HPH led to severe disruption of Arthrospira sp., Isochrysis sp. and Tetraselmis sp. cells in the microalgal suspensions with Arthrospira sp. exhibiting cell fragmentation whereas both Isochrysis sp. and Tetraselmis sp. exhibited particle aggregation and flocculation. The microalgal suspensions showed a general trend of increasing viscosity at elevated homogenising pressure. Arthrospira sp. suspensions exhibited the most pronounced effect of HPH and had the highest thickening potential that could be attributed to the high protein content. In contrast, the rigid cell walled-Nannochloropsis sp. were resistant to shear damage by HPH with minimal impact on cell disruption and rheological properties.

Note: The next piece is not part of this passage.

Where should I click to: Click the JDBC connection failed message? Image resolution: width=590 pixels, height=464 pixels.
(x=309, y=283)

HPH had minimal impact on the measured fatty acid profile of all microalgal suspensions, which generally exhibited abundance of nutritionally relevant polyunsaturated fatty acids (PUFA). HPH had a substantial impact on the volatile composition of the microalgal suspensions. Advanced chemometric approach allowed the identification of discriminant compounds that provided insight into the chemical reactions that were possibly triggered by HPH. Lipid oxidation reactions were observed in the HPH-treated suspensions of all four microalgal species as indicated by changes in the amounts of hydrocarbons, alcohols, and aldehydes at increasing homogenising pressure level. Carotenoid degradation may have occurred during HPH as indicated by terpenes and ketones in Arthrospira sp., Isochrysis sp., and Nannochloropsis sp. suspensions. HPH-induced Maillard reaction was associated with the detection of pyrazines and furans in processed Arthrospira sp. suspensions. Additionally, HPH may influence the degeneration of sulphur-containing amino acid, which was associated with the altered concentration of dimethyl sulphide in treated Tetraselmis sp. suspensions.

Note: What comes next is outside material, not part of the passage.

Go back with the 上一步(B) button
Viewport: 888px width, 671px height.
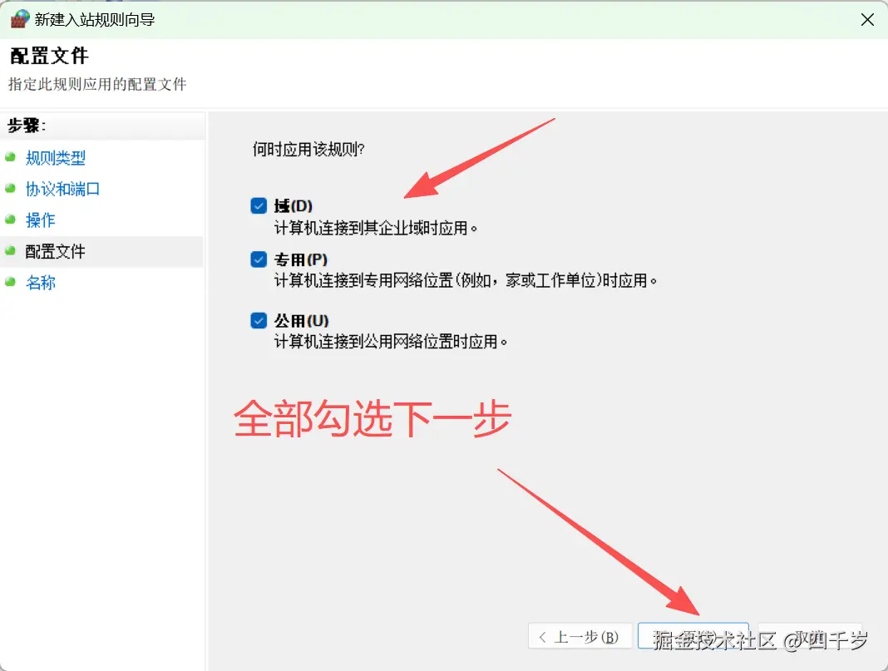coord(580,635)

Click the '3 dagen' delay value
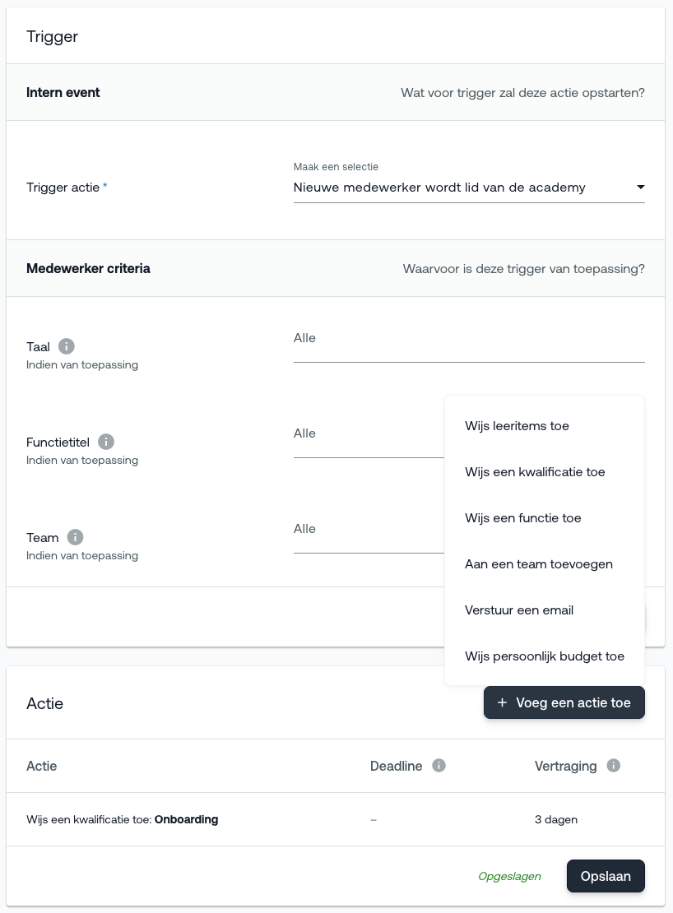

HPH had generally minimal and no clear effect on the in vitro protein digestibility of the microalgal suspensions. Increasing homogenising pressure led to higher measured pigments in the gastrointestinal digests of the Arthrospira sp. and Nannochloropsis sp. suspensions. Nannochloropsis sp. gastrointestinal digests were positively impacted by HPH with the increased phenolic content and antioxidant activity at elevated homogenising pressure. Arthrospira sp. gastrointestinal digests treated at 600 and 900 bar exhibited bioprotective effect on oxidative-stressed Caco-2 cells.
This PhD thesis increased our understanding into the potential of HPH as a cell disruption method to influence the microstructural, rheological, volatile, and health-promoting properties of microalgal suspensions. The effect of HPH on these functional properties were deemed to be species- and pressure dependent. The structuring capability of microalgae as a functional ingredient can be exploited with optimal HPH processing conditions to allow more diverse applications in the food and pharmaceutical industries.